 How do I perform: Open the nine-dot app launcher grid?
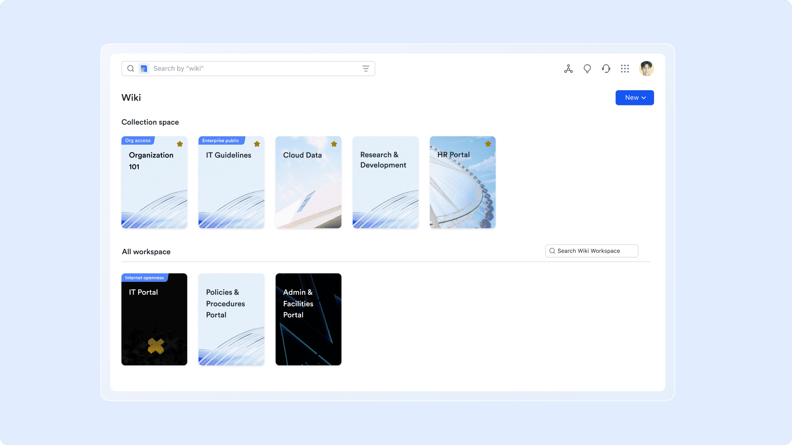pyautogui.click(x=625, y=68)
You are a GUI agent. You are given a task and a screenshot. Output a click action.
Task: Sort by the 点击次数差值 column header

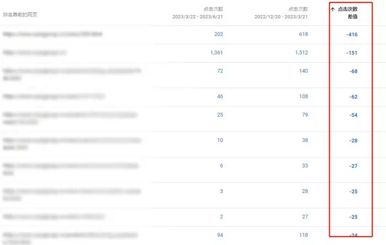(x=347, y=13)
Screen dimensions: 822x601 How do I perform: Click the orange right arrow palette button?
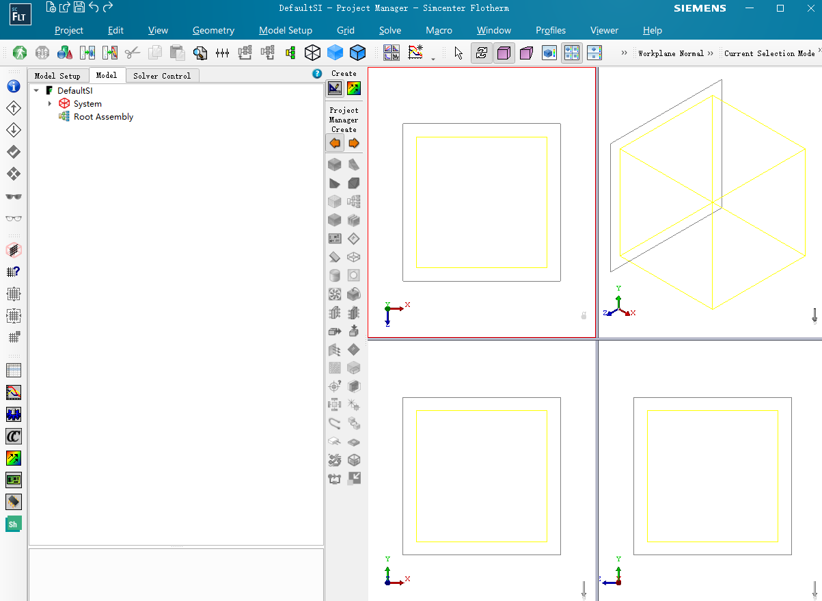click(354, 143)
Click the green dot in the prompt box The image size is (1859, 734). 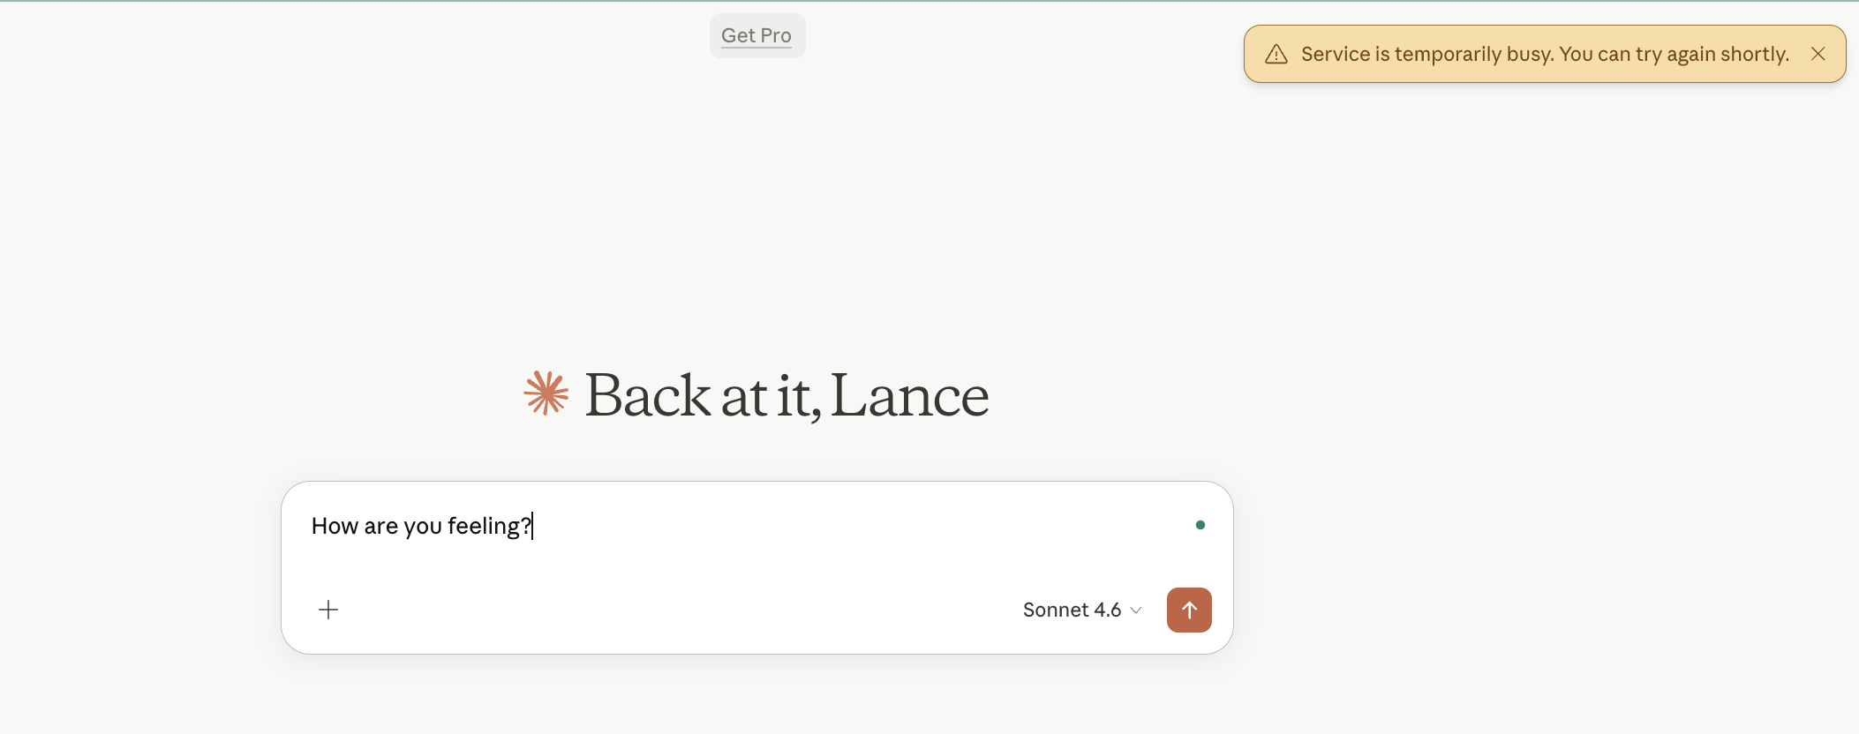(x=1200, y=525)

•••

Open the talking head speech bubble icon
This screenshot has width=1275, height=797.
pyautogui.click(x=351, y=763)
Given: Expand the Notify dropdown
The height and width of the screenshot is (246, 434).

•••

- _EXERCISE DESCRIPTION_
Locate each line in the listing above that contains the string "screenshot" and reproduce those lines in full.

- _RESPONSE FOR THIS EXERCISE_
You are a GUI agent. You are given a task and a screenshot. Output a click action.
This screenshot has width=1275, height=797.
The height and width of the screenshot is (246, 434).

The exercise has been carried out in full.